26 Nov 2019
You can mentally delete the question mark from Meat: A Threat to Our Planet? (BBC One) pretty early on. You may have felt confident enough to do so after the news that we eat 65bn animals a year, figuring that not much good can come from consumption that vast. Or you may have waited for the scenes in Texas, where beef is considered such a basic commodity that eateries abound that offer free 5lb steaks (just over two kilos) if you can down all of yours in one sitting. Or perhaps your growing feeling of disquiet did not resolve into certainty until you heard a few figures – such as that methane is a greenhouse gas 30 times more powerful than carbon dioxide. This means that each one of the 1.5bn cows on Earth heats it as much every year as the CO2 produced by burning 600 litres of petrol.
If you weren’t already bulk-ordering tofu, there was plenty more to come as the presenter, wildlife biologist Liz Bonnin (who directed last year’s award-winning Drowning in Plastic), dug ever deeper into the consequences of our carnivorous ways.
In pig-rearing regions of North Carolina, lagoonsful of manure – turned aptly pink by the bacteria used to treat the waste – decorate the landscape. But treated or not, when the lagoons overflow the runoff pollutes the entire local water table, causing algal blooms that turn streams into open sewers teeming with E coli and other unhelpful things.

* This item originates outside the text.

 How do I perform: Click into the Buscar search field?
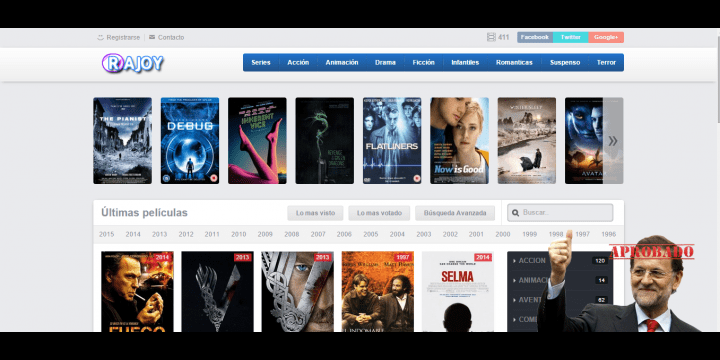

In the Amazon region, cattle-rearing is now the main driver of deforestation (the land, according to the programme, was cleared at the rate of five football pitches a minute last summer) and the president of Brazil, Jair Bolsonaro, is encouraging more of the lucrative practice. An activist there showed us a collection of the skulls of harpy eagle chicks that had starved to death despite their parents’ best efforts to find food in their denuded natural habitat. Grown harpy eagles can break a human arm and probably should.

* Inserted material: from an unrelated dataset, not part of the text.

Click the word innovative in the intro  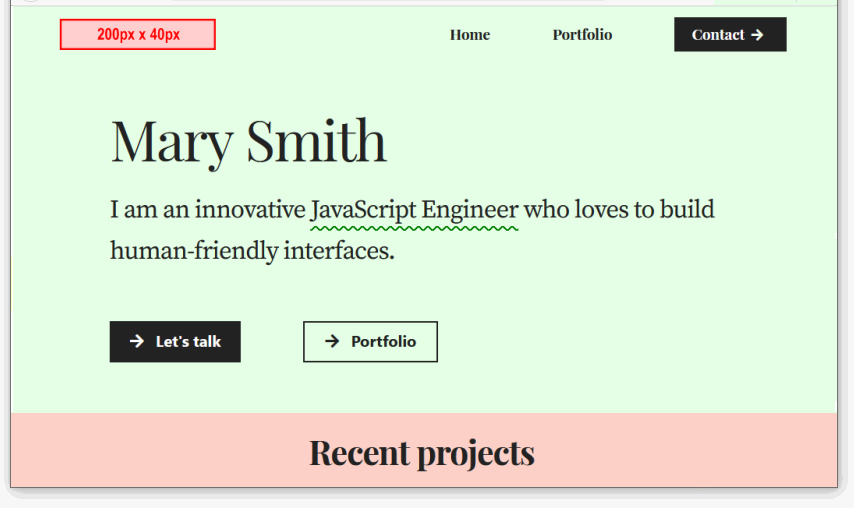[250, 209]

Monoculture farming is devastating savannah regions, insect populations and – slowly but inexorably – us. Entire species are thought to be going extinct before they’ve even been discovered. What a piece of effing work is man.
We’re raiding the seas now, too, for fish to grind up into meal for the livestock we wish to eat. Along with the turning over of hundreds of thousands of square miles of arable land whose produce would support many humans to crops that fatten animals to feed proportionally fewer of us, it’s such a fantastically inefficient way to run the world you almost find yourself going through the looking glass and wondering whether someone actually planned it.
Bonnin was – and it’s hard not to say rightly – appalled. But there were lacunae in the programme that, if they were noticeable to novices in the field such as me, probably needed to be addressed to stave off much more criticism from experts (or water-muddying by trolls). What about land that is only suitable for animal grazing? What are the relative merits of lab-grown meat v wholesale vegetarianism? The remedial actions, possible alternative practices and so on were tacked on at the end of the show – alongside a brief semi-engagement with a representative of the meat industry in Texas, who might have been unappealingly aggressive in the way she did it, but nevertheless put forward points that had much potential for discussion.
Bonnin tried to leave us with hope, but doesn’t everyone? One pig farmer, Tom Butler, is converting his hog waste into biogas. What he’s doing could be carried out large-scale. But it isn’t and won’t be for as long as a – let’s call him eco-unconscious – US president is in charge of those who formulate regulation. The sight of Daffodil the cow living with a hole in her stomach so that scientists can work out the best methane-reducing diet for ruminants will live long in the memory. But is this not fiddling with stomachs while Rome and everywhere else burns? I am glad investors are pouring money into startups that are trying to conjure steaks out of chicken-feather cells, but as Bonnin noted, it does seem as if it’s time to find a way to live that involves bowing to rather than endlessly manipulating nature.
In the meantime, comes the cry as heedless and unknowing as any issuing from a French queen’s throat – let them eat steak. We’ll see if the revolution comes in time.